Formula 1: $150m budget cap is 'not achievable', says Mercedes

Mercedes believes a budget cap of $150million is "not achievable" for Formula 1's big teams, but Toto Wolff says the manufacturer is interested in finding compromises to control costs

Formula 1: $150m budget cap is 'not achievable', says Mercedes

F1 bosses presented their vision for the future to teams in Bahrain on Friday, and the figure of $150m has been mentioned as a possible spending cap.

However, Mercedes chief Wolff told Sky Sports in Bahrain that number did not include several areas of spending, and that the biggest teams would not be able to reduce their budgets to that level.

"That number needs to be seen in perspective, because marketing is excluded, drivers are excluded, lots of other activities are excluded," Wolff said.

"There is lots that we do as a manufacturer where we do work for the power unit that is for the benefit of customers as well.

"So that number is much too low for the big teams, but if you look into the detail, we need to work with Liberty and find a compromise.

"That number will not be achievable, but maybe something sensible [can be] - we are all living in the same financial reality.

"When you add all the extra bits that are being excluded, you are probably at a much higher number than $150m, maybe $250m, then suddenly it doesn't look so crazy any more.

"My utmost priority is protecting our structure and our people.

"We have to consider that we have been here a long time, the same with Ferrari, and Red Bull, and some of the bigger structures.

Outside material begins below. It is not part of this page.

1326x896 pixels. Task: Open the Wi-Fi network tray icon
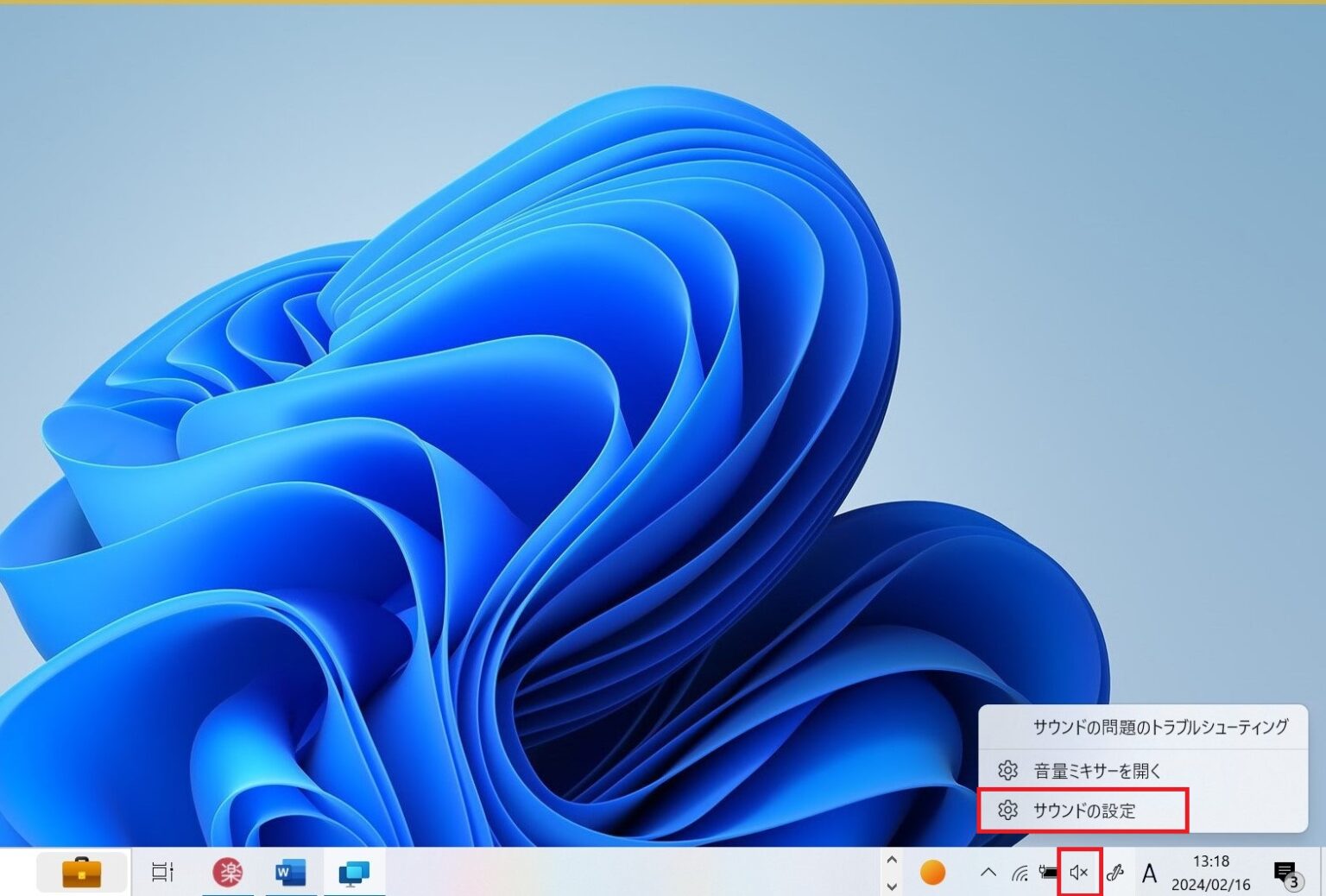[1020, 874]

"You need to lay it out and say 'this is our situation, how can we achieve success for Formula 1, how can we cap costs, how can we achieve a sustainable business model', without having any hardship on anybody."

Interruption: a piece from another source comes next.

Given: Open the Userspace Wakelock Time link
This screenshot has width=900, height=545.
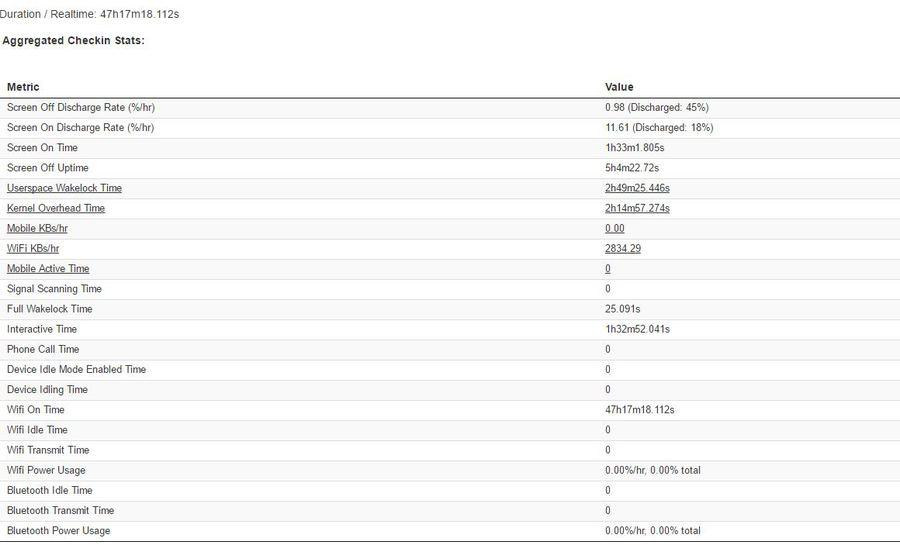Looking at the screenshot, I should coord(64,188).
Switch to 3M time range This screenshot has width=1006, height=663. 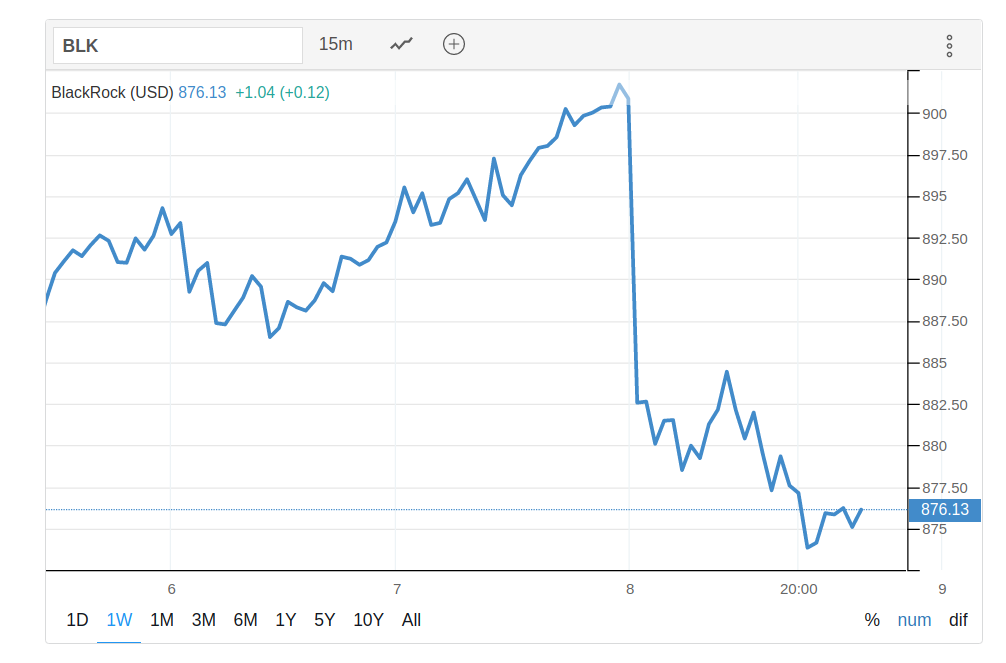[203, 620]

Wolff said he is "up for discussion on any bit" of an F1 car in terms of standardising parts, providing parts that are standardised are not "of benefit to [or] for the fan, for the sport" and depending on cost.

No longer in the dark

Wolff added the presentation by F1's bosses now gives the teams the chance to provide feedback on which areas will be possible and what could need revisiting.

"Before it was all pretty much in the dark," he said. "Now we know what the position is and we can work towards that position.

"Now at least you can properly assess this and say what do we like, what do we not like, what's feasible and what's not.

"We have to assess how we will achieve compromise, that will be our main priority.

"As long as we have confidence that there are good ideas kicking in that will grow revenue, that will grow our audiences and preserve the ones we already have, we are in.

"We want to preserve Formula 1's traditions. It's a high-tech sport, the best racing drivers in the best machines.

"As long as we can maintain that with a solid business model, we are happy."